Wherever you go, there you are
Jul 27, 2025I have always loved to travel. Ever since I was young I loved going on trips with family - local, to the beach with my grandmother, to the lake to visit my grandfather, cities to explore new art and support my family. In the last ten years of my life, I have prioritized travel more - solo travel especially, but a few memorable trips with loved ones as well. I just love it all honestly. And I'm fairly scrappy. In all of my trips I have checked a bag only twice. The central purpose for most of my explorations have been curiosity. I go a little hard, if I'm honest - especially if I'm by myself and not on anyone else's schedule or agenda. There is a big, beautiful world out there and each time I go anywhere I am guaranteed to learn something, have at least a few more reasons to be humble, feel more connected in the world and perhaps most importantly for me, be Reminded that nature is truly the most astonishing, most beautifully powerful presence.
This past trip to Northern Italy with my husband was excellent. I was on a private boat tour on Lake Garda when all of a sudden, in the middle of what seemed like an empty watery space, the boat slowed and stopped. The Captain drew our attention to one side, where there were bubbles coming to the surface from who knows how far down - a hot spring in the middle of a vast lake. Come on.
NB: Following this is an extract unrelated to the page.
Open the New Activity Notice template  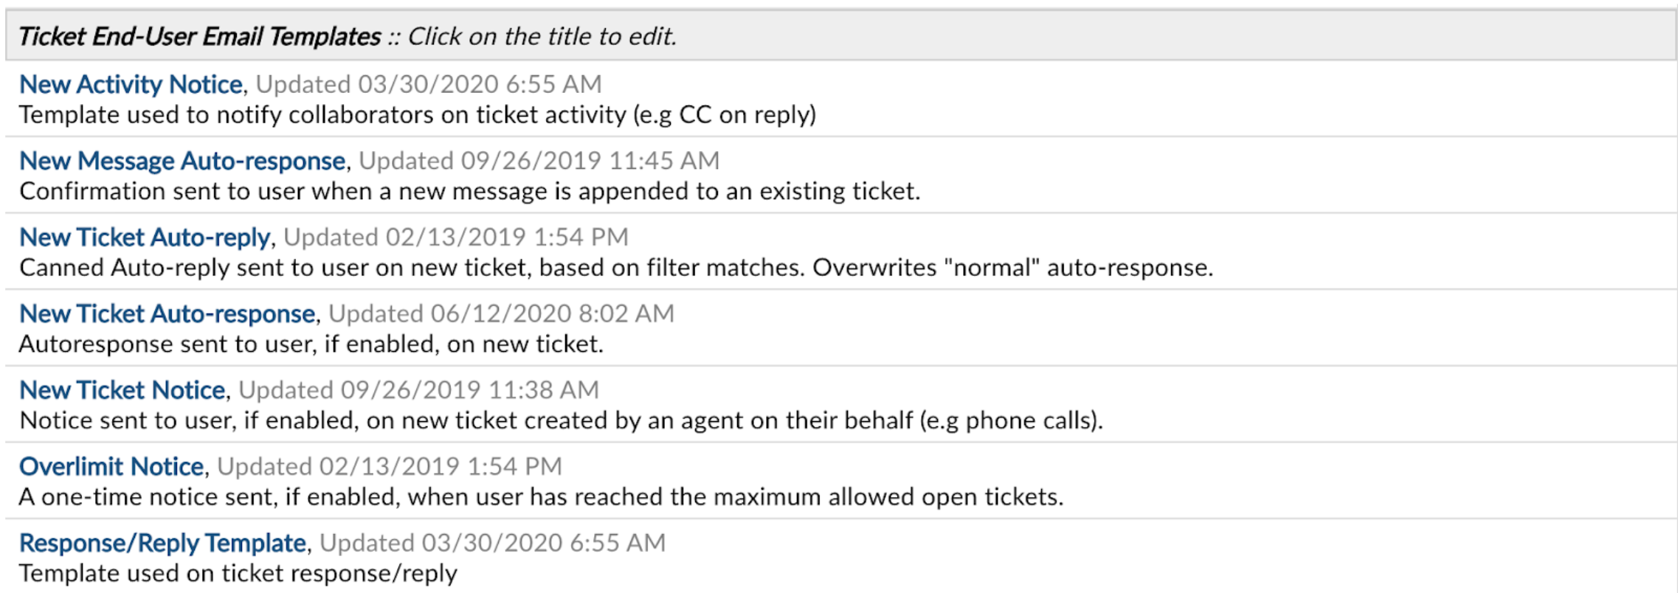[130, 83]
Then we were up in the Dolomites. On a stunning 6-mile hike which wove itself between the rocky cliffs and lush green forest. On our one brief stop for a meal, I heard something that sounded like thunder close by. As I gazed up in the direction of the thunder was the start of a rock slide. Down came the rocks, rolling down the steep limestone cliffs with nothing but the start of the forest to slow their momentum. The avalanche was closer than I felt comfortable with and Reminded me that we are SO not in charge. We run around this world, in our own heads most of the time, mostly preoccupied with either the procurement or retaining of control when in reality, as those rocks Reminded me, at any point in time something more powerful than us can change our lives without our permission. What is the control really for?
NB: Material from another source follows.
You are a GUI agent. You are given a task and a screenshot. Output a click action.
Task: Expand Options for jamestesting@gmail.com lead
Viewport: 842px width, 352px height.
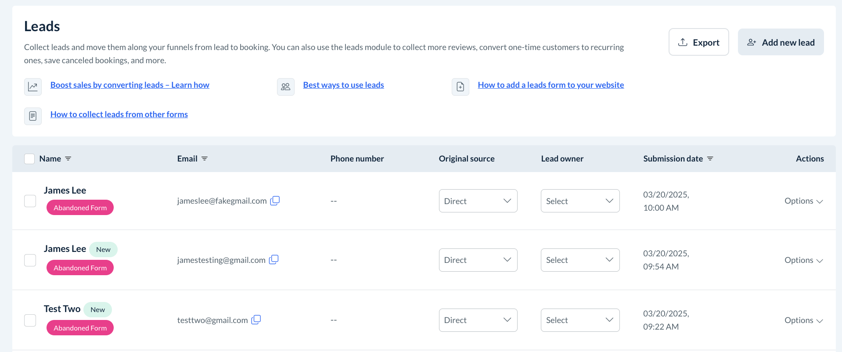click(x=803, y=260)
I love this lesson and have learned it in a new way each time I enter nature. On mountains, under water a hundred feet or more, in cities, in the air - there is only so much we can control. And so what do we do.
This trip the jet lag did get me a bit. Usually I'm able to acclimate within a day but this time it took me two. And beyond the usual nature lessons, this trip had one more big one in store for me. Out of the roughly ten days, it wasn't until I was tucked away in our mountain hideaway about half way through that I began to relax. Shoulders down a little, breathing a bit deeper, laughing a little easier. The thing that struck me was that all the things I was thinking and feeling back in NYC were the same ones coming to me in my meditations and thoughts all the way over here, too. The thing is, you can physically travel far and wide all over this amazing gift of a planet we have, and no matter where you go, there YOU will be. My mind, my thoughts, my "worries", my yearning - they were all just as present in my bathroom in Queens as they were on the tippy top of a mountain. If the purpose of my travel would be to escape, I would be consistently unsuccessful.
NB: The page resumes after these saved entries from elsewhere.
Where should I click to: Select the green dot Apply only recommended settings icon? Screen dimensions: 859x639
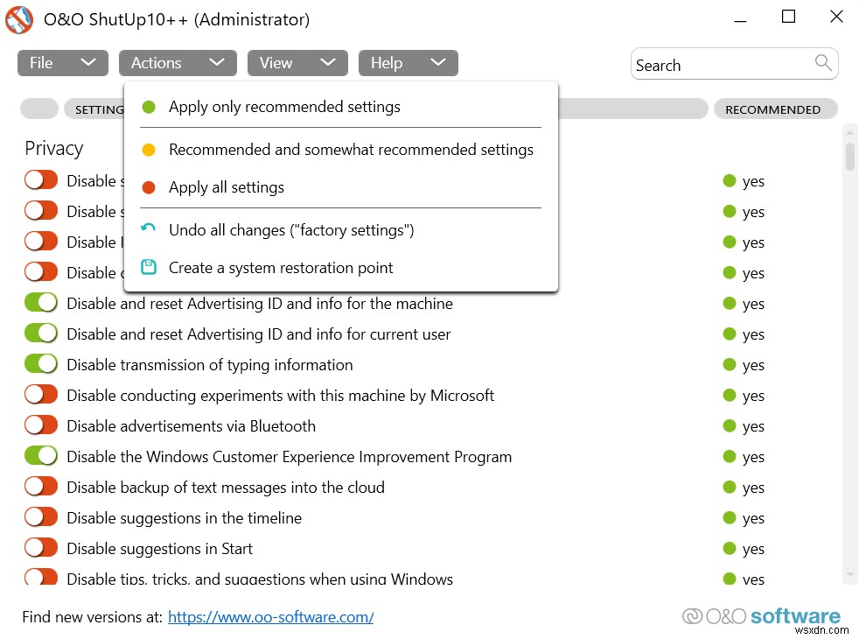(149, 107)
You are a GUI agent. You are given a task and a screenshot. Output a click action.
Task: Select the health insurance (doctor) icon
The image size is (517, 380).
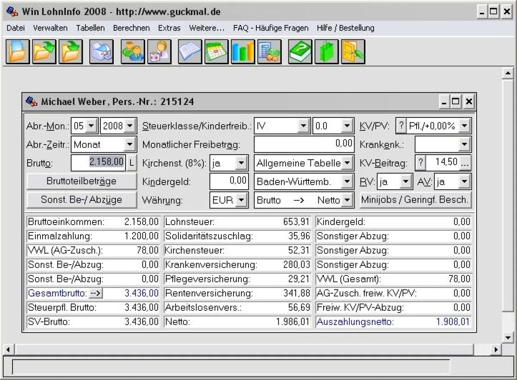159,51

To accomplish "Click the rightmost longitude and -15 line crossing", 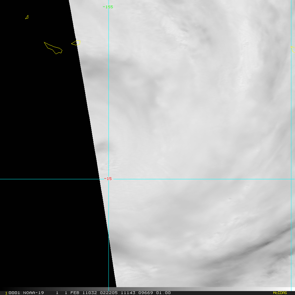I will 291,179.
Lucky for me that's not my aim in travel. BUT, for SO many of us, changing the outside scenery is often the route folks take thinking that it'll somehow "fix" the "issue". Not so. Whatever the thing is you are meant to learn and grow through and navigate - that thing will be there like your shadow wherever you put yourself. At times you may be able to distract or numb (not that I advise it) - but if the lesson is true and real, it'll be there, waiting on the front porch of your mind whenever you pause. And that fact is the reason why so many do not slow down (raising my hand high on this one - it's a lesson I've learned many times and still navigate in a way).
The fear of confronting what's on your porch drives so many to live a life of constant distraction that it becomes subconsciously more important to avoid than to be brave enough to confront. Ooooooo that's more dangerous than an avalanche.
The lessons on our porch are there to help us grow. To grow you've got to look at yourself, reflect, get to know WHY you do the things you do and then develop new thoughts and habits that better serve you. It's brave, sometimes deeply painful work. But here's what I know - that learning journey is much shorter and less painful than the avoidant one.
And at the end of all of our miraculous lives here when something fully beyond our control invites us to move on - I'm telling you what, I want my porch to be squeaky clean.